- The Washington Times - Tuesday, December 19, 2000

The $100 million Washington Redskins have been reduced to a $15 ticket.
Typically the NFL's most expensive team to see, the Redskins are finishing a disastrous season that has resulted in a ticket fire sale for the team's final home game unprecedented since the 1997 move to the former Jack Kent Cooke Stadium
Seats with a face-value cost of $40 to $75 each can be found for less than $30 through area ticket brokers and on-line auction site EBay. Not only is the Redskins' 7-8 record severely depressing sales, but the game is Christmas Eve day against the 3-12 Arizona Cardinals, Washington's least-popular divisional foe.
Washington's toughest ticket to get is now so tough to unload that some brokers are selling seats two-for-one, with $15 a common price.
"It's pretty much what you'd expect as this point. There are definitely some real bargains out there," said Karl Roes, president of Stagefront Tickets.com, a Laurel brokerage. "It's a game that just doesn't really count [in the playoff picture]."
Early in the season, tickets to marquee Redskins games were selling as high as $850 each, more than 10 times the top face-value cost.
Conversely, interest in the secondary ticket market in the Baltimore Ravens is reaching record levels. The Ravens, playing at home Sunday against the New York Jets, are fighting for home-field advantage throughout the AFC playoffs. One playoff game at PSINet Stadium is assured. Because the team posted its best season since the 1996 move from Cleveland, prices for some prime playoff seats have topped $700.
"Interest in the Ravens is definitely building," Mr. Roes said. "The problem now is that we still don't know if they'll be playing the first week [of the playoffs] or getting a bye."
While ticket brokers are now forced to make Redskins sales below face value, many of the best deals for Sunday's game can be found on line. More than 70 Redskins ticket auctions were active yesterday on EBay, some starting as low as $1 for two tickets. One auction for four upper deck seats and parking closed yesterday at $71. Face value for such a package is $230.
"This Arizona game was never good at all when the schedule came out in March. The Cardinals just never sell well," said Ricky Rae, president of Ticket Inlet, a Falls Church brokerage that is among the two-for-one sellers. "The way this team has played, the season just can't be over fast enough for me."

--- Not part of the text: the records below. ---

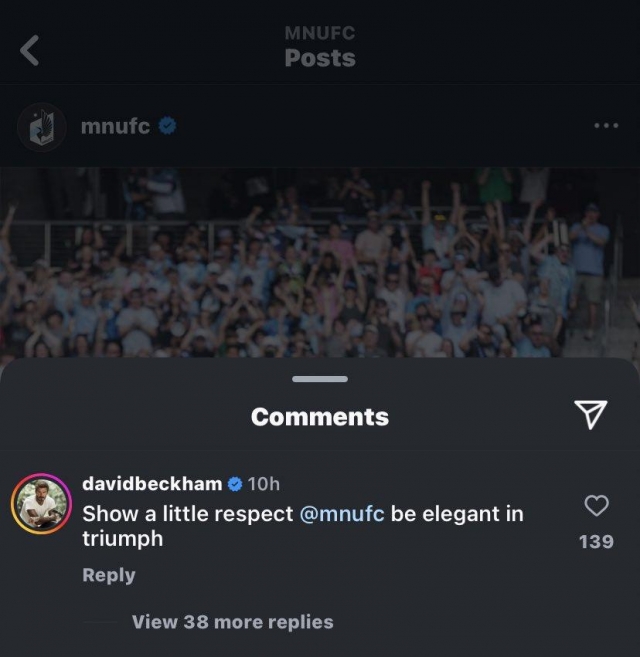View davidbeckham's story avatar
This screenshot has height=657, width=640.
(41, 504)
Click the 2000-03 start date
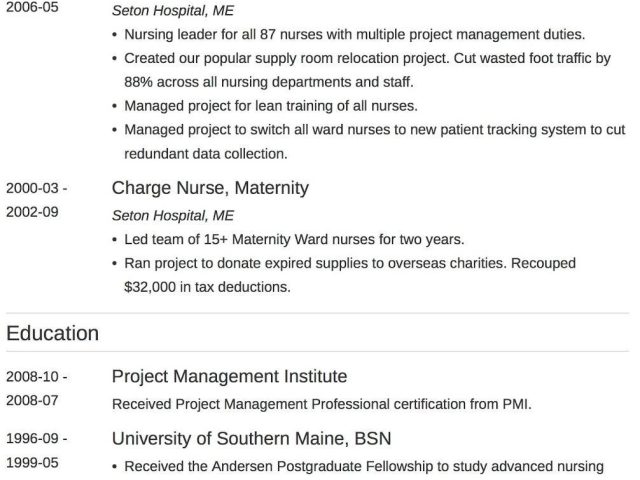The image size is (640, 480). (x=37, y=188)
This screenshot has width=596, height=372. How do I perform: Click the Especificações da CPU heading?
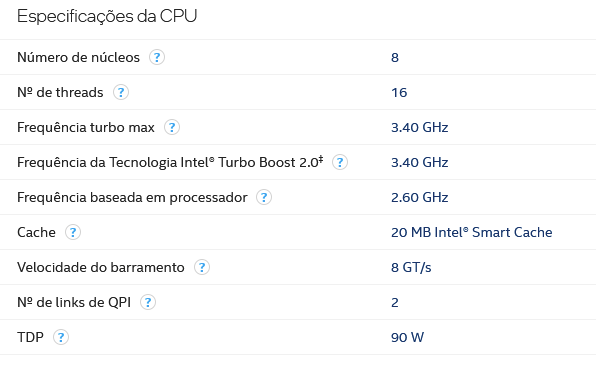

Redskins officials said they expect nearly a full house for the game Sunday, assuming thousands of season-ticket holders will give their seats away to friends and family who don't typically attend games. But weather likely will play a major role in the final turnout. Nasty snowstorms in Cincinnati and Buffalo on Sunday depressed announced crowds for the Bengals and Bills by more than 20 percent from normal levels.

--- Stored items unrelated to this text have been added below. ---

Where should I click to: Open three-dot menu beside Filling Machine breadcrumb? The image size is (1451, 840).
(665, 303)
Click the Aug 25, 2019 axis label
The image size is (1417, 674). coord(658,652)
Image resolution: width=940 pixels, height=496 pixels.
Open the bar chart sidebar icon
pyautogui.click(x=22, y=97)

The smallest crowd at what is now FedEx Field was Dec. 19, 1998, against Tampa Bay, when 66,309 came to see Washington get their sixth win of the year after a season-killing 0-7 start. After owner Dan Snyder purchased the team last year, he boosted stadium seating capacity to 85,407. Since the expansion, actual turnstile counts have routinely topped 80,000.
RFK Stadium's smallest crowd since the George Allen era began in 1971 was Dec. 31, 1993, the final game of a horrific 4-12 season. Just 42,836 saw a 14-9 loss to Minnesota. Tickets to the game were sold in the stadium parking lot that day for as little as $5 each.